> 課題 A: 漫画紹介の文章によると、執事長のロンはどこからやってきた、どんな経歴の人物ですか。
> 課題 B: 漫画紹介の文章のうち、「今回は87話をまとめました。」から始まり「チェハン:小説の主人公。復讐心を胸に、旅に出る。」で終わる部分を、そのまま複製してください。

> 読む文章:
こんにちは、ピッコです。
「伯爵家の暴れん坊になった」を紹介させていただきます。
今回は87話をまとめました。
ネタバレ満載の紹介となっております。
漫画のネタバレを読みたくない方は、ブラウザバックを推奨しております。
又、登場人物に違いが生じる場合がございますので、あらかじめお詫びさせていただきます。

目を開けると、そこは小説の中だった。
暴君として名高い伯爵家の令息の体に憑依してしまった樹は…!?
ケイル・ヘニトゥス:主人公。伯爵家の暴れん坊息子。前世は「キム・ロクス」
チェハン:小説の主人公。復讐心を胸に、旅に出る。
オン、ホン:猫人族の子供。姉弟。
ロン:執事長。東大陸からやってきた元暗殺者。
ビクロス:執事長ロンの息子。

> データ部:
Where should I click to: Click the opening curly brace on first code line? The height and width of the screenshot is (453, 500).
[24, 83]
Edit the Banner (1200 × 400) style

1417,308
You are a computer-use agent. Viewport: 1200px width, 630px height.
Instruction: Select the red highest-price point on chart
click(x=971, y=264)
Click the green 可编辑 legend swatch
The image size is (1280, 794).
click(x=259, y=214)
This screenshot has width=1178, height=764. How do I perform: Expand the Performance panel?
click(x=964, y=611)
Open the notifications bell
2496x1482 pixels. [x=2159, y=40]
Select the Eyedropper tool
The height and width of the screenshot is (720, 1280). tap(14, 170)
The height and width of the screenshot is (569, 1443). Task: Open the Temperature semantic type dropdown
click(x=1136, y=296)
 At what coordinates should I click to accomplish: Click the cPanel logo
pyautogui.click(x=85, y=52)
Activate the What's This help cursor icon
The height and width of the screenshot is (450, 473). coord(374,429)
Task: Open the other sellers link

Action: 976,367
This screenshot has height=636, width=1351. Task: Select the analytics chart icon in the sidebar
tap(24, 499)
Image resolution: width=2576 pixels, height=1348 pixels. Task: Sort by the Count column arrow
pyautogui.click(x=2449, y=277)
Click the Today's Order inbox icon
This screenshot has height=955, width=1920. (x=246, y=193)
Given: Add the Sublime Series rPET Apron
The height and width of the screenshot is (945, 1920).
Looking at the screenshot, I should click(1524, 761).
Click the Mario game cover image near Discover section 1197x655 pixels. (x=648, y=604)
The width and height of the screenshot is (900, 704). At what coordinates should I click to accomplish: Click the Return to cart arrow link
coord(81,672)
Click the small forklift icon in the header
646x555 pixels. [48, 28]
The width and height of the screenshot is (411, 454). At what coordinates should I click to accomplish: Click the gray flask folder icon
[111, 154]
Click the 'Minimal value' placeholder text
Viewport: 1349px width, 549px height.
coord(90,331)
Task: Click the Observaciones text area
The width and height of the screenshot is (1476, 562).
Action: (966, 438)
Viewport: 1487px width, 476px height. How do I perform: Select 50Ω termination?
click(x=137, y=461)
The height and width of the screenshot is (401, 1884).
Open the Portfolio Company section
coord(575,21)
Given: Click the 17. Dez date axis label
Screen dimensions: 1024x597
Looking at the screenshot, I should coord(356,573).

> 最終結果 A: 東大陸からやってきた元暗殺者です。

> 最終結果 B:
今回は87話をまとめました。
ネタバレ満載の紹介となっております。
漫画のネタバレを読みたくない方は、ブラウザバックを推奨しております。
又、登場人物に違いが生じる場合がございますので、あらかじめお詫びさせていただきます。

目を開けると、そこは小説の中だった。
暴君として名高い伯爵家の令息の体に憑依してしまった樹は…!?
ケイル・ヘニトゥス:主人公。伯爵家の暴れん坊息子。前世は「キム・ロクス」
チェハン:小説の主人公。復讐心を胸に、旅に出る。